Cities like the Mexican capital, home to 21 million people, are plagued with similar problems.

Elías García, president of the non-governmental Ecoactivistas, knows this well, having worked for three decades as an environmental activist in the borough of Iztacalco, in the east of the capital.

“There is clearly a lack of planning and vision, the strategy of only carrying out projects with a strictly economic focus is affecting us.There is no interest in building spaces that help improve community life. We are becoming more isolated, people don’t take their kids to play in parks anymore, but go to shopping centers instead, the fabric of the community breaks down. These are serious problems,” he told IPS.

The activist and other local residents have witnessed how in Iztacalco a concert hall, a race track for F1 international motor races, and more recently, a baseball stadium were built one after another.

In the process, some 3,000 trees were cut down and many green spaces and local sports fields disappeared.

The last measure taken was Macera’s 2015 decision to revoke the declaration of the Magdalena Mixhuca sports complex’s environmental value, which had protected the facilities for nine year, in order to build a baseball stadium in its place. Local residents filed an appeal for legal protection, but lost the suit last June.

Luisa Rodríguez, a researcher at the public Doctor José María Luís Mora Research Institute’s Interdisciplinary Center for Metropolitan Studies, told IPS that where people live determines their enjoyment of rights, such as to the city, a clean environment and housing.

“The exercise of citizenship is connected to the idea of the city. When a severely fragmented city is built, based on a model that only benefits the few, participation in social institutions like education and healthcare is only partial. Geographical location determines the exercise of those rights,” she said.

There are a number of open conflicts between organised local communities and the government of Mexico City.

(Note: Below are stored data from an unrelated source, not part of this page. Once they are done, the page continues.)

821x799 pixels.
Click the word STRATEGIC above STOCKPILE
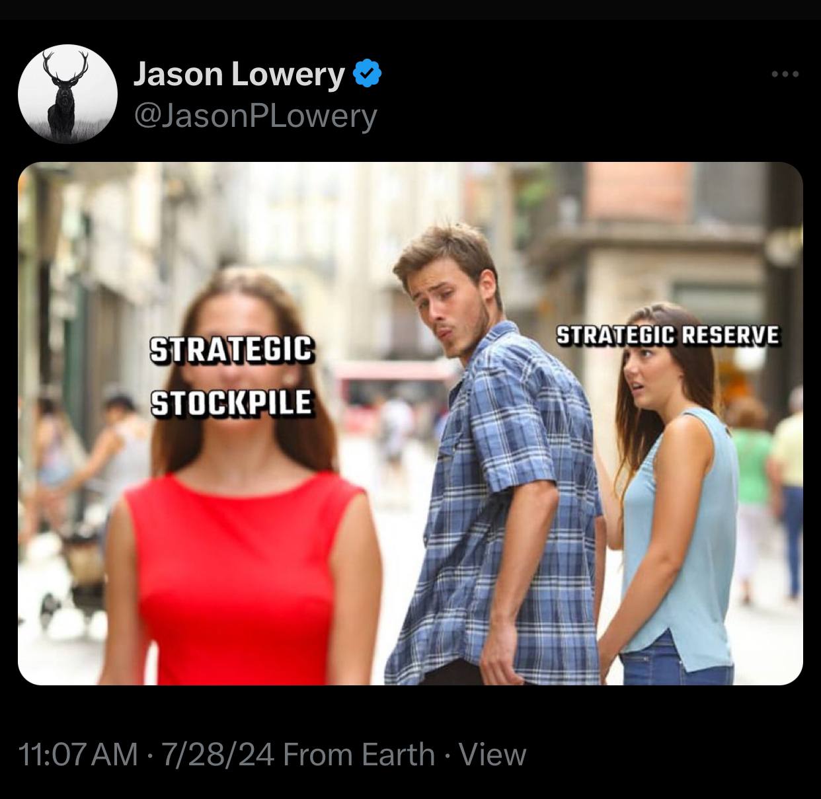pyautogui.click(x=231, y=350)
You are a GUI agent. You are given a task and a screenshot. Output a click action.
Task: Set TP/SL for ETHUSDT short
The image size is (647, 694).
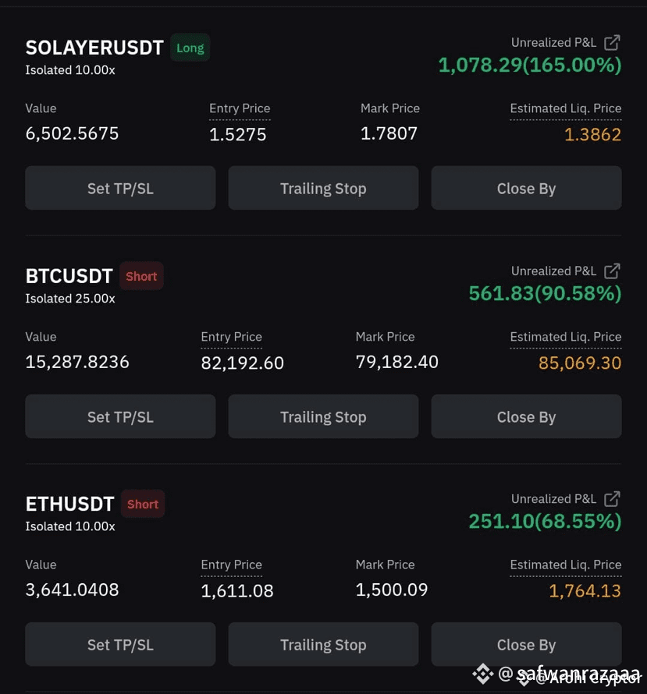point(120,644)
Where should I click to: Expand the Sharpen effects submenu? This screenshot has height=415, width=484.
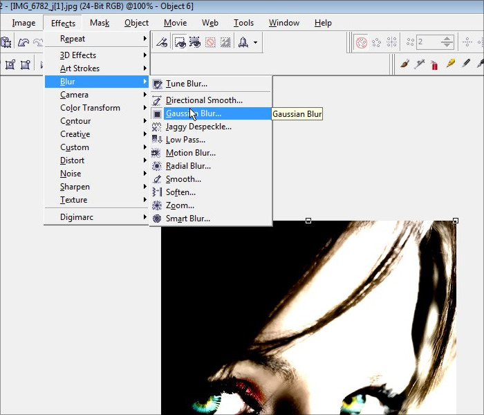point(75,187)
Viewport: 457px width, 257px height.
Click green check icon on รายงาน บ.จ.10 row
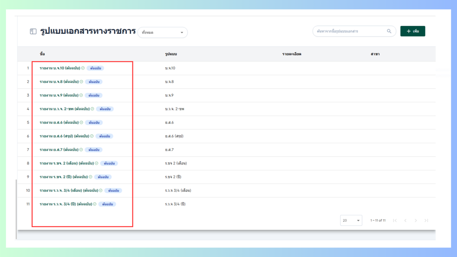click(83, 68)

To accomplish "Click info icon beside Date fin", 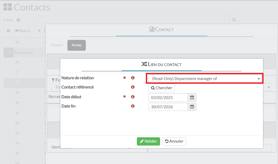I will pos(133,106).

One high-profile flashpoint flared up in 2015 when the city government intended to build the Chapultepec Cultural Corridor in the west of the city, next to the woods of the same name, the biggest “green lung” that remains in this polluted megalopolis.

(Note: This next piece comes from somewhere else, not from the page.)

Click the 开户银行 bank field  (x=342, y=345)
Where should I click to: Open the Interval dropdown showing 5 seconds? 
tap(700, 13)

In a public consultation last December, the residents of the Cuauhtémoc borough, where Chapultepec is located, voted against the public-private project, which intended to build an elevated promenade for pedestrians, lined with shops, gardens and trees, above the traffic down below.

Instead, the city government is building an Intermodal Transfer Station (known as CETRAMs) at a cost of 300 million dollars, whose first stage is to be completed in 2018. Besides the transport hub, it will include a 50-floor hotel and a shopping center.

The Economic and Social Development Zones (ZODES), which originally were to be built in five areas in the capital, have apparently failed to improve the quality of urban life.

“In spite of the benefits these micro-cities are supposed to offer, the negative aspects of evicting the people currently living in these areas have not been assessed, and they run counter to the concepts of sustainability and strategic management that the government claims to support,” wrote city planner Daniela Jay in the specialised journal “Arquine”.

The last draft of the final declaration of Habitat III, agreed upon in July, makes no reference to the process of building a city based on inclusion and the active participation of citizens, although it does refer to exercising the right to the city and the importance of such participation.

Activists see both positives and negatives in the approach taken by Habitat III. The conference “will reinforce urban laws that focus on building cities, displacing the perspective of native people and local communities. There is no trend towards inclusion,” said Lara.

Activist García demanded that the local people be heard. “They have to listen to the people who are committed to protecting the environment,” he said.

According to Rodríguez, Habitat III offers an opportunity to address urban emergencies. “There are high expectations for governments to start focusing on building cities thinking about the inhabitants instead of the buildings,” she told IPS.

But with or without the conference, the battles for the city in urban centres like Mexico’s capital will continue.